**INPUT**
____________

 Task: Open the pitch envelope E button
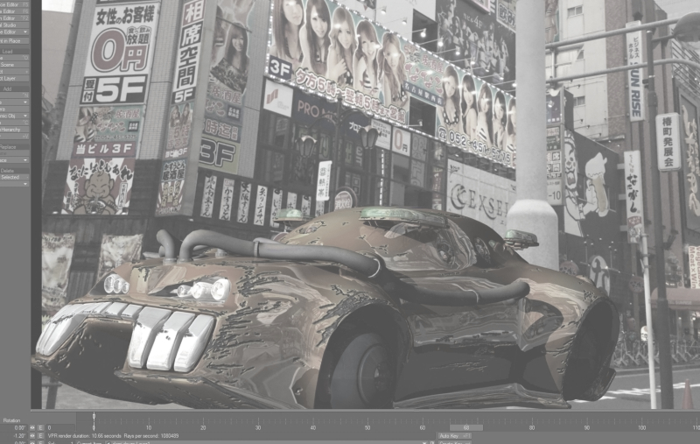(x=40, y=435)
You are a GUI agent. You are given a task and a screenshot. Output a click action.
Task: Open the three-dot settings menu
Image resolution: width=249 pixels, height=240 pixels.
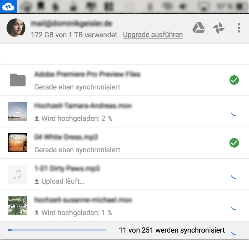click(x=239, y=28)
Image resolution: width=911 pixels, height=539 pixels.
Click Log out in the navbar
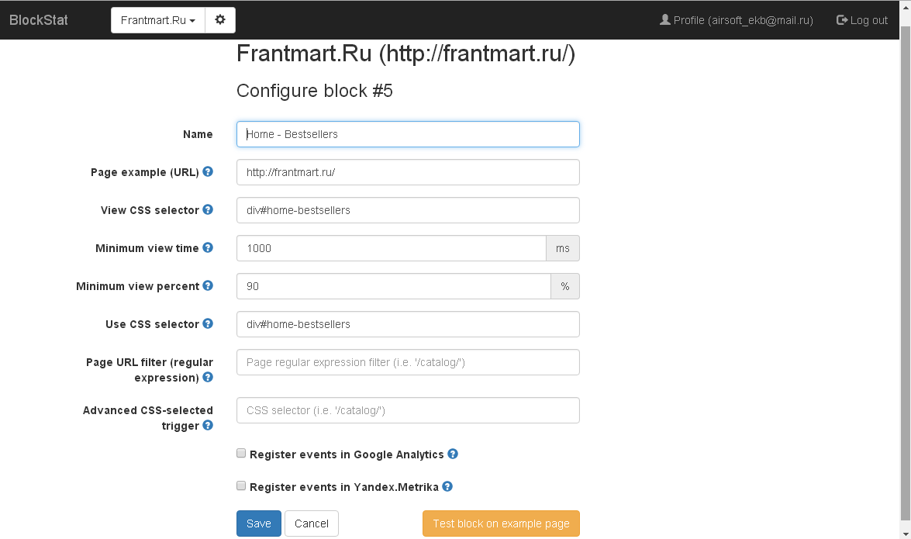862,20
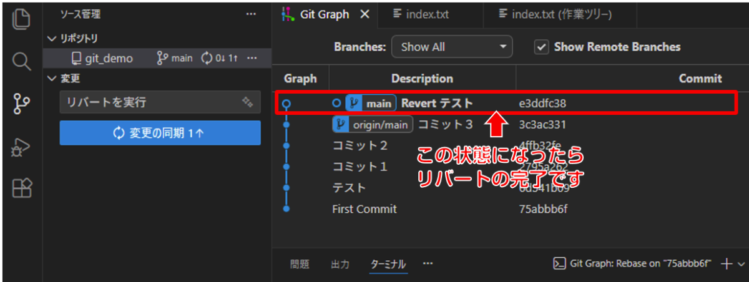
Task: Click the plus icon for new terminal
Action: click(726, 264)
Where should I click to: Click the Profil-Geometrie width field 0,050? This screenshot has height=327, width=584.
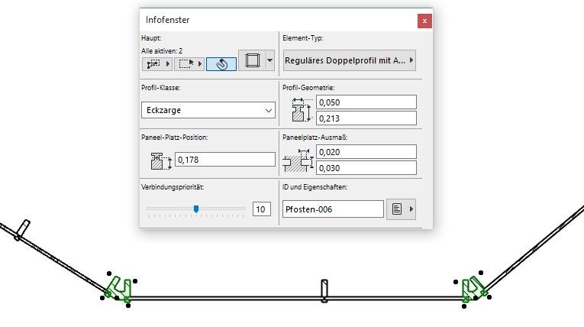366,102
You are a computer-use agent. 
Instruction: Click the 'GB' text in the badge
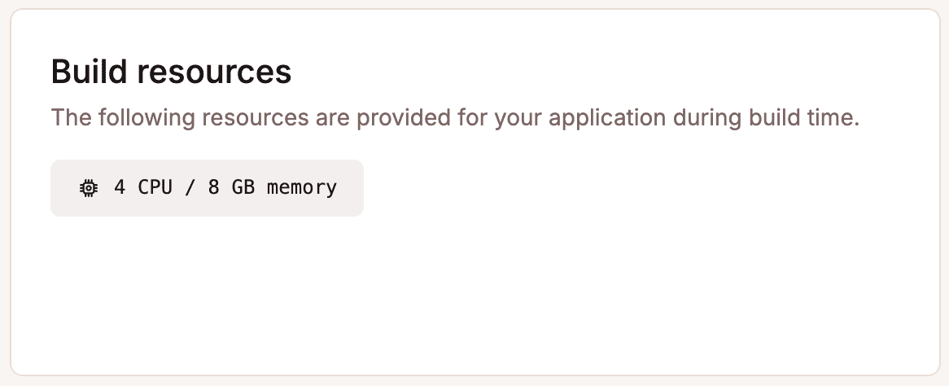[x=243, y=188]

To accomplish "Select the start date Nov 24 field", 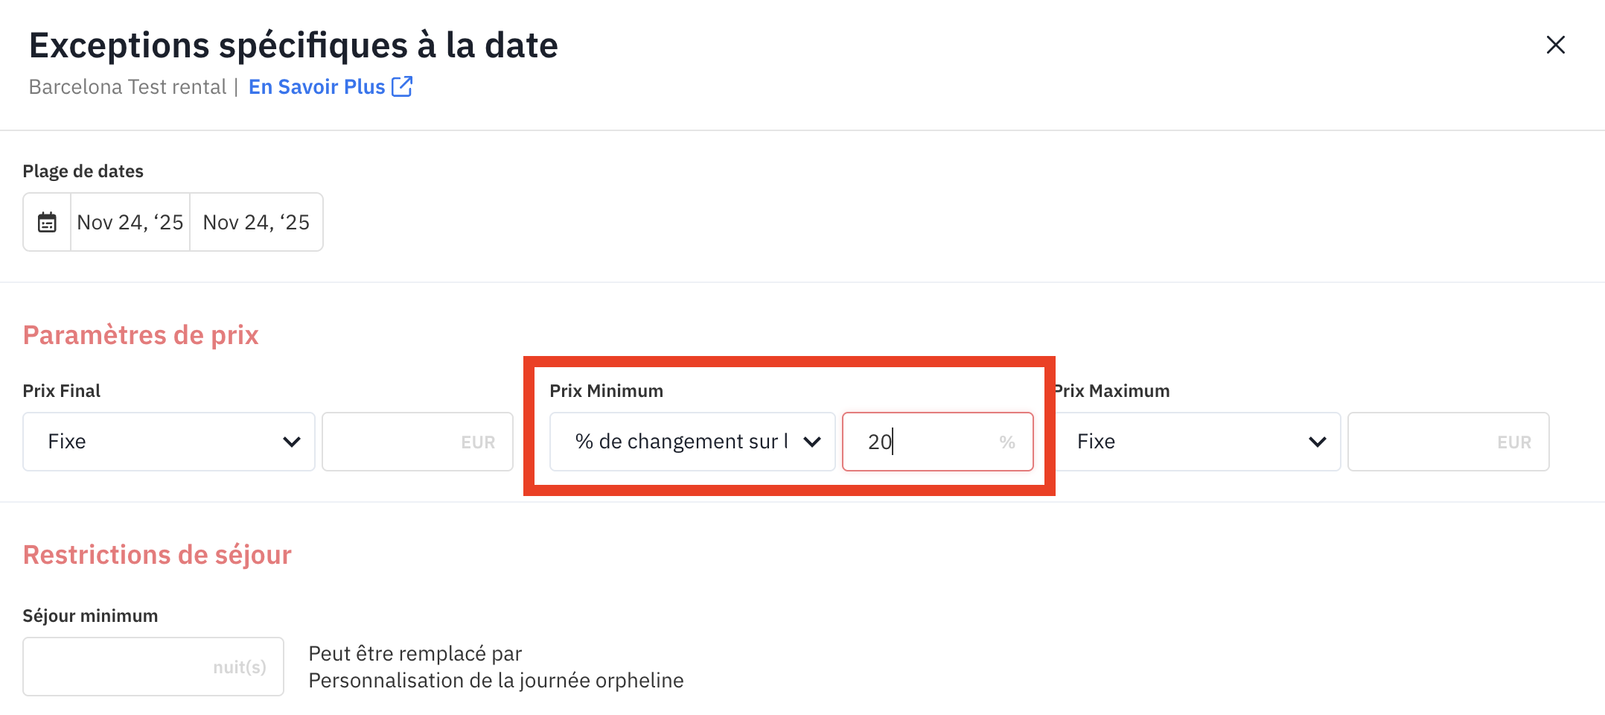I will click(130, 223).
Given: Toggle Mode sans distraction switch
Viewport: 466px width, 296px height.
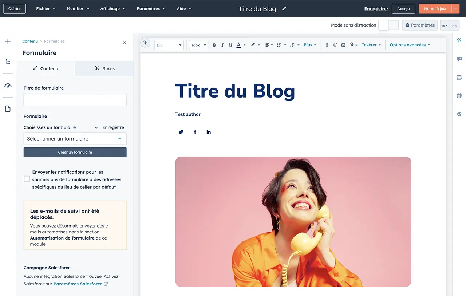Looking at the screenshot, I should [388, 25].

____________

**THE PROBLEM**
Look over the records above, and wherever a line contains the string "agent", copy that line.

**RESPONSE AREA**
You are a GUI agent. You are given a task and a screenshot. Output a click action.
You are a computer-use agent. 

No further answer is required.